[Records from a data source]
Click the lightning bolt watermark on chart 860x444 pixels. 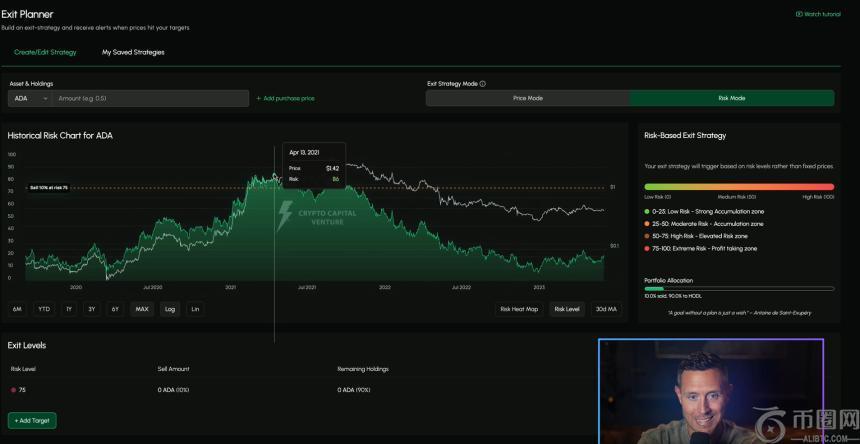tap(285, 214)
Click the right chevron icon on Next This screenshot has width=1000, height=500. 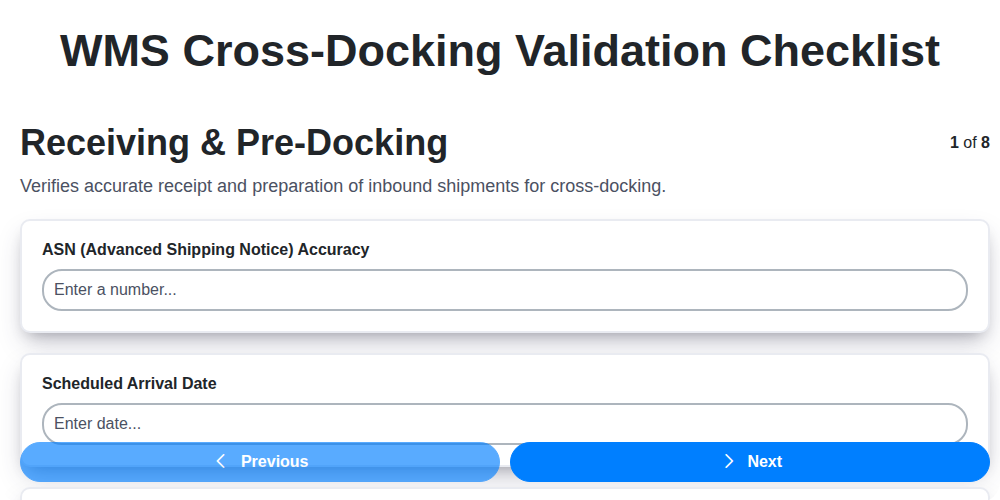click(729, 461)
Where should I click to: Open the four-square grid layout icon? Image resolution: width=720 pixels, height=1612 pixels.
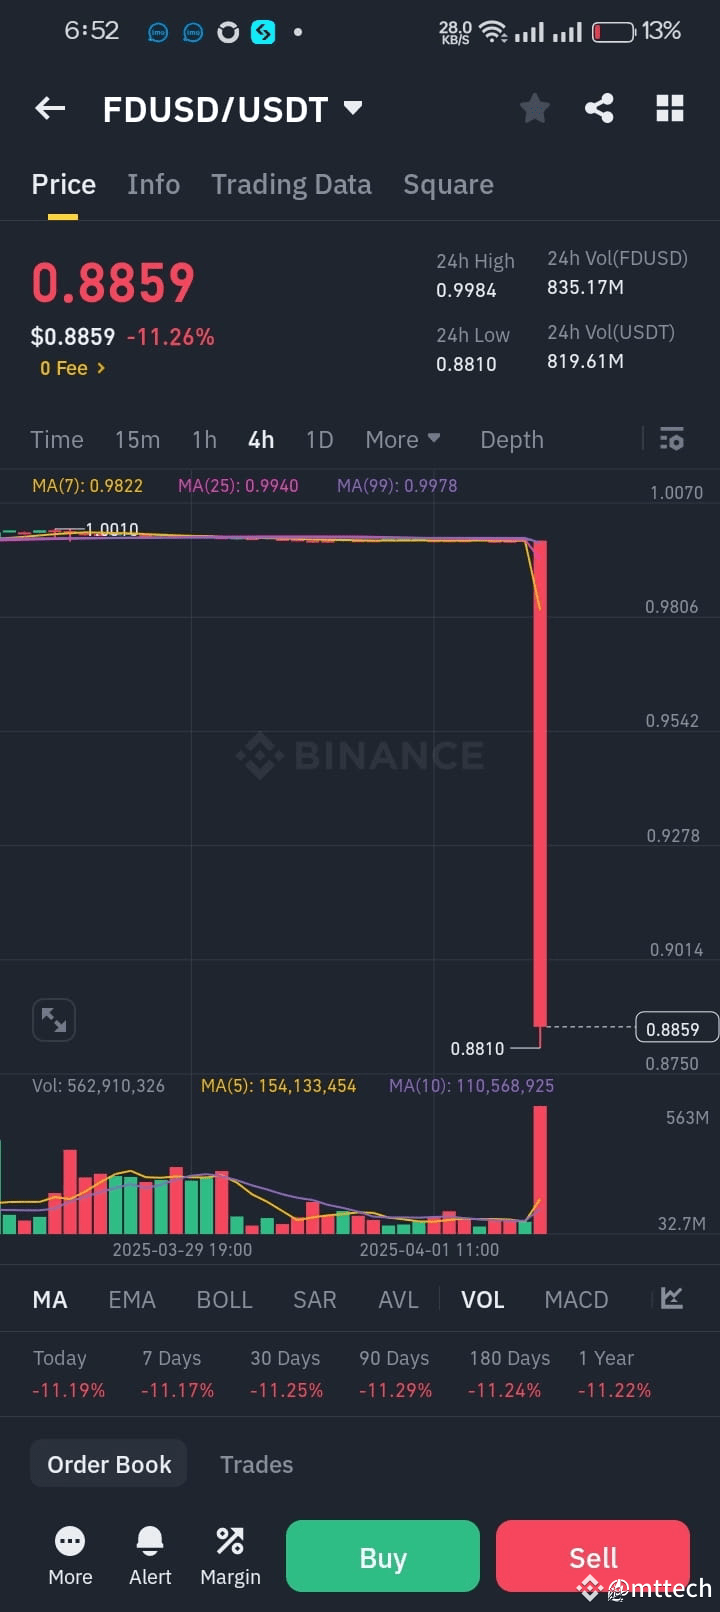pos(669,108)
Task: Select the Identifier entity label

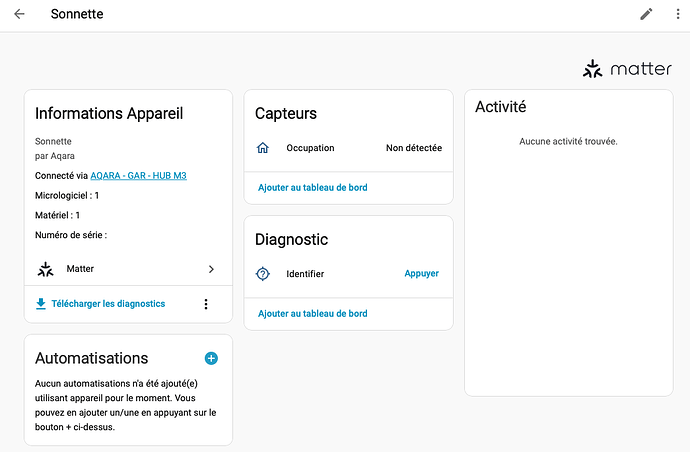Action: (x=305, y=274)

- _TASK TO COMPLETE_: Only the lines from the line with "Where should I" through the end of the entries above, copied exactly and with both ends included, belong in the response; the pictures do not.

- _SOLUTION FOR THIS PROBLEM_:
Where should I click to: Open the four-square grid layout icon? Image resolution: width=720 pixels, height=1612 pixels.
pos(669,108)
Task: Select the Identifier entity label

Action: (x=305, y=274)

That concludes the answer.